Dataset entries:
···

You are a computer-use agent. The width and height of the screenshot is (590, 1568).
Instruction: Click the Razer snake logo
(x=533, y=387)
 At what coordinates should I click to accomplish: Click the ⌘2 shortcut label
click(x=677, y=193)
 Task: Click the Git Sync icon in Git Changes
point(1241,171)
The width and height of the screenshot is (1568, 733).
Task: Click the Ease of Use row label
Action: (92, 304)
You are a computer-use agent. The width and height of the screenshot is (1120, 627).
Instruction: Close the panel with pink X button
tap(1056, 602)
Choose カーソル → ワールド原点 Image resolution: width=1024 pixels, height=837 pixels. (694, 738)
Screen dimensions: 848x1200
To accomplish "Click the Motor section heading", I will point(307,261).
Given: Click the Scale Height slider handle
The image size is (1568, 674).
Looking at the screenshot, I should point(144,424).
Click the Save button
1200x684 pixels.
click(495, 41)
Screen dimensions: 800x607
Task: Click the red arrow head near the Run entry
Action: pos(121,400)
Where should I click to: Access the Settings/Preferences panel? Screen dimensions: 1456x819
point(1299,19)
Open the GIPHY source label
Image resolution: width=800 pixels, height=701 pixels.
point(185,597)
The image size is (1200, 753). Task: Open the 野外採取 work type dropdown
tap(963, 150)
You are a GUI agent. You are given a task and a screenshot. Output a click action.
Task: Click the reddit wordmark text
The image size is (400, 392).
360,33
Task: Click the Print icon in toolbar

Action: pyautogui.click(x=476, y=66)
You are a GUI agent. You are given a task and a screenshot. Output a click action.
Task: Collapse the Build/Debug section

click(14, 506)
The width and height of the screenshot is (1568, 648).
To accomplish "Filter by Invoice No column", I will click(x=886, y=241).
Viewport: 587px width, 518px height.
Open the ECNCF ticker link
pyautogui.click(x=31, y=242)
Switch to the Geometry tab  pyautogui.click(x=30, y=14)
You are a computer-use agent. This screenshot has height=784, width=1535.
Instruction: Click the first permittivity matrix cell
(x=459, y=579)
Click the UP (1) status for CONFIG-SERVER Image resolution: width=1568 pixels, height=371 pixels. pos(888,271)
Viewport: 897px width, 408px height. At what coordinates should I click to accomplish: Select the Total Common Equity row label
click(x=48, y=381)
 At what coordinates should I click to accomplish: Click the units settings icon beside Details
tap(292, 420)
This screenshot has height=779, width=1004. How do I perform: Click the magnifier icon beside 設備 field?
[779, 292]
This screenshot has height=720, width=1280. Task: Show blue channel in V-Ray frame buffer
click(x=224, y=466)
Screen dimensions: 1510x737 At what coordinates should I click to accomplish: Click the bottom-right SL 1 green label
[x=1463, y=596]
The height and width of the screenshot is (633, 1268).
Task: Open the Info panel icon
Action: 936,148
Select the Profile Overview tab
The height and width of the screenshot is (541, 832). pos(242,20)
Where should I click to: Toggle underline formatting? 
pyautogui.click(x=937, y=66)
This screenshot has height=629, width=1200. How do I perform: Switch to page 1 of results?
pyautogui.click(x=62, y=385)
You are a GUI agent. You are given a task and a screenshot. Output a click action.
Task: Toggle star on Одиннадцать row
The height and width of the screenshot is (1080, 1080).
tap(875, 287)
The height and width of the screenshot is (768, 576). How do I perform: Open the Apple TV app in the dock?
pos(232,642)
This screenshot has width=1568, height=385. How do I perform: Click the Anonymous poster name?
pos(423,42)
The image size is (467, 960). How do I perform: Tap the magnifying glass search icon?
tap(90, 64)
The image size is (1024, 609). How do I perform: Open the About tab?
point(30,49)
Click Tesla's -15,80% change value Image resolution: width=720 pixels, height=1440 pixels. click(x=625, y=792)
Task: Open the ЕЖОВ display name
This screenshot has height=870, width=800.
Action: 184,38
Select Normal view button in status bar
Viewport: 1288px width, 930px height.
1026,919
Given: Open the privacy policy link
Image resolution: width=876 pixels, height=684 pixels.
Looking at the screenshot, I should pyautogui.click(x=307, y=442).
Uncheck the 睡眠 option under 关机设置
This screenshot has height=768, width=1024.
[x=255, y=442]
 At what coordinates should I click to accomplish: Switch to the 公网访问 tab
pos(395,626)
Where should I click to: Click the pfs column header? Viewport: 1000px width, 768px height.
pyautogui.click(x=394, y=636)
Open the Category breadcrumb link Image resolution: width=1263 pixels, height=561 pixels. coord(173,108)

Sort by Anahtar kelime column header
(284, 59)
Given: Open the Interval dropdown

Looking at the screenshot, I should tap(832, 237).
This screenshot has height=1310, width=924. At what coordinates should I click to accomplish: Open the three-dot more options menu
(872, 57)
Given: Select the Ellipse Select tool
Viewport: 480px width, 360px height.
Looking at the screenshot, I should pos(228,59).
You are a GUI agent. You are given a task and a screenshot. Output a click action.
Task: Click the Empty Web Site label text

···

Without changing a word, write out each entry again.

Answer:
You are a computer-use agent. The width and height of the screenshot is (590, 1568).
Instruction: Click the Razer snake logo
(x=533, y=387)
 At what coordinates should I click to accomplish: Click the ⌘2 shortcut label
click(x=677, y=193)
 Task: Click the Git Sync icon in Git Changes
point(1241,171)
The width and height of the screenshot is (1568, 733).
Task: Click the Ease of Use row label
Action: (92, 304)
You are a computer-use agent. The width and height of the screenshot is (1120, 627).
Instruction: Close the panel with pink X button
tap(1056, 602)
Choose カーソル → ワールド原点 Image resolution: width=1024 pixels, height=837 pixels. (694, 738)
Screen dimensions: 848x1200
To accomplish "Click the Motor section heading", I will point(307,261).
Given: Click the Scale Height slider handle
The image size is (1568, 674).
Looking at the screenshot, I should point(144,424).
Click the Save button
1200x684 pixels.
click(495, 41)
Screen dimensions: 800x607
Task: Click the red arrow head near the Run entry
Action: pos(121,400)
Where should I click to: Access the Settings/Preferences panel? Screen dimensions: 1456x819
point(1299,19)
Open the GIPHY source label
Image resolution: width=800 pixels, height=701 pixels.
point(185,597)
The image size is (1200, 753). Task: Open the 野外採取 work type dropdown
tap(963, 150)
You are a GUI agent. You are given a task and a screenshot. Output a click action.
Task: Click the reddit wordmark text
The image size is (400, 392).
360,33
Task: Click the Print icon in toolbar

Action: pyautogui.click(x=476, y=66)
You are a GUI agent. You are given a task and a screenshot. Output a click action.
Task: Collapse the Build/Debug section

click(14, 506)
The width and height of the screenshot is (1568, 648).
To accomplish "Filter by Invoice No column", I will click(x=886, y=241).
Viewport: 587px width, 518px height.
Open the ECNCF ticker link
pyautogui.click(x=31, y=242)
Switch to the Geometry tab  pyautogui.click(x=30, y=14)
You are a computer-use agent. This screenshot has height=784, width=1535.
Instruction: Click the first permittivity matrix cell
(x=459, y=579)
Click the UP (1) status for CONFIG-SERVER Image resolution: width=1568 pixels, height=371 pixels. pos(888,271)
Viewport: 897px width, 408px height. At what coordinates should I click to accomplish: Select the Total Common Equity row label
click(x=48, y=381)
 At what coordinates should I click to accomplish: Click the units settings icon beside Details
tap(292, 420)
This screenshot has height=779, width=1004. How do I perform: Click the magnifier icon beside 設備 field?
[779, 292]
This screenshot has height=720, width=1280. Task: Show blue channel in V-Ray frame buffer
click(x=224, y=466)
Screen dimensions: 1510x737 At what coordinates should I click to accomplish: Click the bottom-right SL 1 green label
[x=1463, y=596]
The height and width of the screenshot is (633, 1268).
Task: Open the Info panel icon
Action: 936,148
Select the Profile Overview tab
The height and width of the screenshot is (541, 832). pos(242,20)
Where should I click to: Toggle underline formatting? 
pyautogui.click(x=937, y=66)
This screenshot has height=629, width=1200. How do I perform: Switch to page 1 of results?
pyautogui.click(x=62, y=385)
You are a GUI agent. You are given a task and a screenshot. Output a click action.
Task: Toggle star on Одиннадцать row
The height and width of the screenshot is (1080, 1080).
tap(875, 287)
The height and width of the screenshot is (768, 576). How do I perform: Open the Apple TV app in the dock?
pos(232,642)
This screenshot has width=1568, height=385. How do I perform: Click the Anonymous poster name?
pos(423,42)
The image size is (467, 960). How do I perform: Tap the magnifying glass search icon?
tap(90, 64)
The image size is (1024, 609). How do I perform: Open the About tab?
point(30,49)
Click Tesla's -15,80% change value Image resolution: width=720 pixels, height=1440 pixels. click(x=625, y=792)
Task: Open the ЕЖОВ display name
This screenshot has height=870, width=800.
Action: 184,38
Select Normal view button in status bar
Viewport: 1288px width, 930px height.
1026,919
Given: Open the privacy policy link
Image resolution: width=876 pixels, height=684 pixels.
Looking at the screenshot, I should pyautogui.click(x=307, y=442).
Uncheck the 睡眠 option under 关机设置
This screenshot has height=768, width=1024.
[x=255, y=442]
 At what coordinates should I click to accomplish: Switch to the 公网访问 tab
pos(395,626)
Where should I click to: Click the pfs column header? Viewport: 1000px width, 768px height.
pyautogui.click(x=394, y=636)
Open the Category breadcrumb link Image resolution: width=1263 pixels, height=561 pixels. coord(173,108)

Sort by Anahtar kelime column header
(284, 59)
Given: Open the Interval dropdown

Looking at the screenshot, I should tap(832, 237).
This screenshot has height=1310, width=924. At what coordinates should I click to accomplish: Open the three-dot more options menu
(872, 57)
Given: Select the Ellipse Select tool
Viewport: 480px width, 360px height.
Looking at the screenshot, I should pos(228,59).
You are a GUI agent. You are given a task and a screenshot. Output a click action.
Task: Click the Empty Web Site label text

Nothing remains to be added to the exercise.